Convert flagged values (values that errored, or were inhibited via inhibitOnNull) into ordinary (unflagged) data. trap wraps a step and accepts an acceptFlags argument describing which flags should be recovered. Use the exported helpers TRAP_ERROR, TRAP_INHIBITED, or TRAP_ERROR_OR_INHIBITED for common cases.

You can choose the replacement for inhibited or errored values via valueForInhibited and valueForError. Accepted values are:

  • "PASS_THROUGH" (default) – expose the underlying flagged value untouched.
  • "NULL" – use null.
  • "EMPTY_LIST" – use an empty frozen array.

trap is frequently paired with inhibitOnNull or assertNotNull to recover a usable value after guarding an upstream dependency.
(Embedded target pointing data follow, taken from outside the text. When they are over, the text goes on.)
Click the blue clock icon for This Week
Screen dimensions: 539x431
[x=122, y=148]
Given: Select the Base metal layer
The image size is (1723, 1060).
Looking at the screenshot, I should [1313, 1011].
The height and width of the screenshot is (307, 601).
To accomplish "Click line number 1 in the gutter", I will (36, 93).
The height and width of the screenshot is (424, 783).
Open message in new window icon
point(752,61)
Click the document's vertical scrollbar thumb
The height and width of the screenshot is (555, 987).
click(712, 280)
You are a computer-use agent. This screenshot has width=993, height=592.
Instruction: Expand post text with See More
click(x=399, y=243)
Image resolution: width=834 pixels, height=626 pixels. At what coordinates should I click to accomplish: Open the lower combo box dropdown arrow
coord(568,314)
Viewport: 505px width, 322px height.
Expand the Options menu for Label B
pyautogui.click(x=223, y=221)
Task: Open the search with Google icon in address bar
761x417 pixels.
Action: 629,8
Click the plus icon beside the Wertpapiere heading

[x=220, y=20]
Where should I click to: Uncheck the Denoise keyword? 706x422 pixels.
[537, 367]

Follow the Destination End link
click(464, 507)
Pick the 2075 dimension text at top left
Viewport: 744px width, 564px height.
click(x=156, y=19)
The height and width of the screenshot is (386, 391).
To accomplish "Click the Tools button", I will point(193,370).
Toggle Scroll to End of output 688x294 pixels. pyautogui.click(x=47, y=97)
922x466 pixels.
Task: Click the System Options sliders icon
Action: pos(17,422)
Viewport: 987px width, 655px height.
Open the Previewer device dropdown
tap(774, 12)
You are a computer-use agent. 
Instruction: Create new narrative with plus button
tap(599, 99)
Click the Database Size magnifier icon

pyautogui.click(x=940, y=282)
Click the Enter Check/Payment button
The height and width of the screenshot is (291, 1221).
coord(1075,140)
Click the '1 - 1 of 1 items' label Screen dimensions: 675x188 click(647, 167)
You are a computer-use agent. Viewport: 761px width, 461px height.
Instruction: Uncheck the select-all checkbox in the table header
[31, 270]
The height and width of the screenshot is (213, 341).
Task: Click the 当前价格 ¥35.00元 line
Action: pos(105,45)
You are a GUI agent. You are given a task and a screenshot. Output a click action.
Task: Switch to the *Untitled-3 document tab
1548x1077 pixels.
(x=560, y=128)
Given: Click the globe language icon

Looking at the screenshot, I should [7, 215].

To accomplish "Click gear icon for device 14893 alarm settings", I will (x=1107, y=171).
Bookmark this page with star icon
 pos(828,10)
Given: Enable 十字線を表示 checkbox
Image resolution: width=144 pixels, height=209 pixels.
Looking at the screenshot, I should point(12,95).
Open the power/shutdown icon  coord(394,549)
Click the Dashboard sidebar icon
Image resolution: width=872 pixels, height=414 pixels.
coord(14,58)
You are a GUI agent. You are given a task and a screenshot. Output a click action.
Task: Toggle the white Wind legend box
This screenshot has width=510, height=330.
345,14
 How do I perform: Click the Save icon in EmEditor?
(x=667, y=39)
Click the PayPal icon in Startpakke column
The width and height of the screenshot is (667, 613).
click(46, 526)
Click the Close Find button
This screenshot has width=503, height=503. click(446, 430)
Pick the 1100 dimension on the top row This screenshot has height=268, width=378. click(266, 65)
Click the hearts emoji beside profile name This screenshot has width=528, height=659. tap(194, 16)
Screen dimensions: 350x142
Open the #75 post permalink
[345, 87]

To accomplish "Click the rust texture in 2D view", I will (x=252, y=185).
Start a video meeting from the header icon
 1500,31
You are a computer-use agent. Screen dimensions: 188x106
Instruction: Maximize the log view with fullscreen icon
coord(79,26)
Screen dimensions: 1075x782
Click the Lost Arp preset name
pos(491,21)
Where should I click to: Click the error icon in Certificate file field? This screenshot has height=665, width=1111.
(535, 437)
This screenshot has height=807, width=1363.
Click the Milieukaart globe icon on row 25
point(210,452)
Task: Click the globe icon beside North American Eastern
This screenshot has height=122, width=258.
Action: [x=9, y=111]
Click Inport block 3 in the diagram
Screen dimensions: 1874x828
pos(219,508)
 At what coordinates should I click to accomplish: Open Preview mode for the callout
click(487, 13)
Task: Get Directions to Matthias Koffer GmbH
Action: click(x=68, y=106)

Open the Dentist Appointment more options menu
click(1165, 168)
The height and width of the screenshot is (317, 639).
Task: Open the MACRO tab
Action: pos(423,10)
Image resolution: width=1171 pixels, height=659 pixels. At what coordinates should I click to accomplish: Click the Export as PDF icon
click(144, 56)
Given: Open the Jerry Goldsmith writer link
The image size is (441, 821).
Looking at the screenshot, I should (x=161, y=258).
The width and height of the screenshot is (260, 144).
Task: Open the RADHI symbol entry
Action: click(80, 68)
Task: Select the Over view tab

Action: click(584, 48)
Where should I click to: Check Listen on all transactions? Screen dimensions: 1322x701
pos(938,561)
It also works with side-effect steps: trapping an error allows you to continue a plan that would otherwise halt once the error was raised.

Declarative flow

Only dependants of the trapped step see the converted value. Other branches of the plan keep operating on the original flagged result.

Example

const $record = loadOne($id, batchGetThingById);
const $recordOrNull = trap($record, TRAP_ERROR, { valueForError: "NULL" });

In the snippet above, we attempt to load a "thing" by its id; but if it were to fail with an error, instead of outputting the error for GraphQL consumers to see, we simply absorb the error and turn the value into null.

Plan diagrams

Internally, trap currently creates a __FlagStep, but that step is usually converted into a dependency constraint when another step depends on it. Thus in plan diagrams it's more common to see it on the dependency edge: instead of a visible node, you will see the dependency arrow annotated with labels such as trapError or trapInhibited.

graph TD
A["LoadOne"] -->|trapError| B["Lambda"]

Advanced

Provide { if: $cond } to enable/disable trapping dynamically.